INSTRUCTIONS TO FOLLOW: Output the data word for word from the line with "Where should I" up to and including the line with "pos(111,652)", and leave the pictures out of your answer.

─── TASK INPUT

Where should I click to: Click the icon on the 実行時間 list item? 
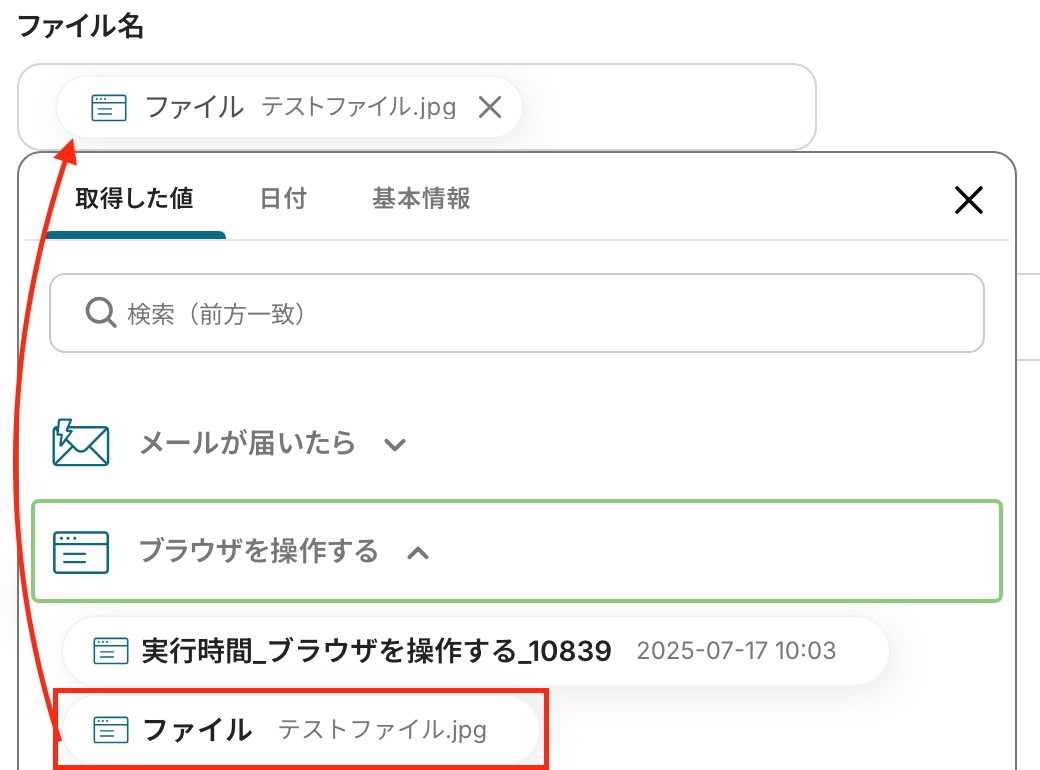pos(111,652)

──────
─── TASK INPUT

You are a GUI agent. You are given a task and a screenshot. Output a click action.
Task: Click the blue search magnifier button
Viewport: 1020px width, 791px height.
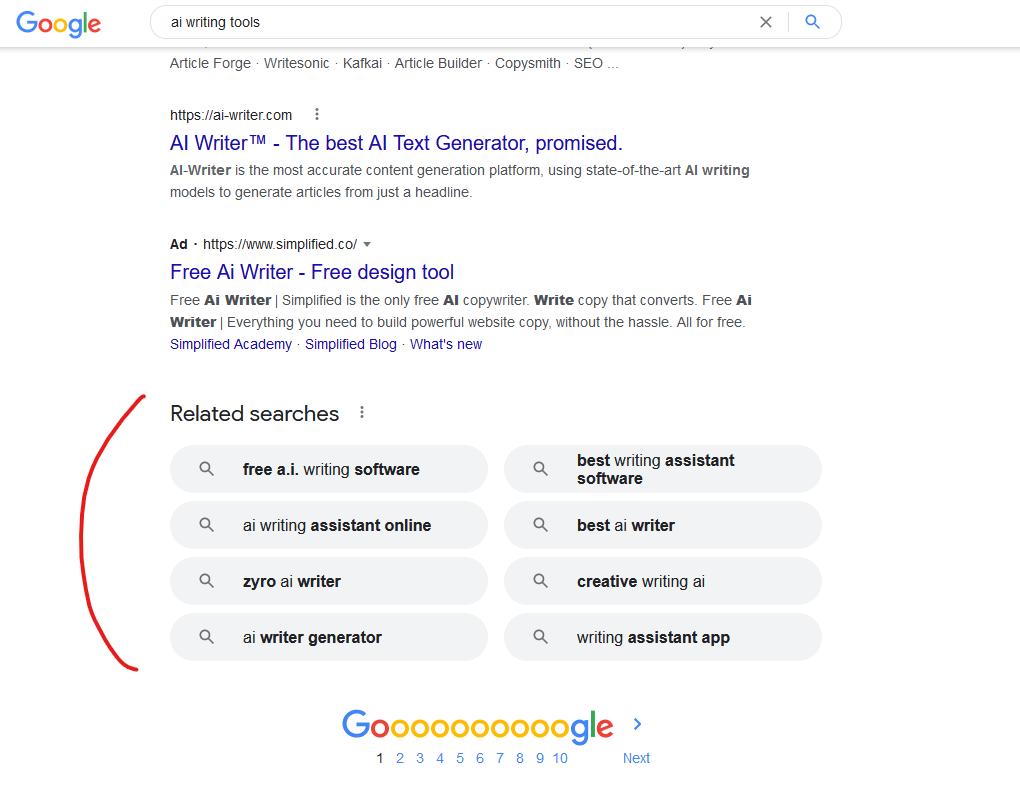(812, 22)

──────

ANSWER TO THIS TASK:
Where should I click to: Click the icon on the 実行時間 list item? 
pos(111,652)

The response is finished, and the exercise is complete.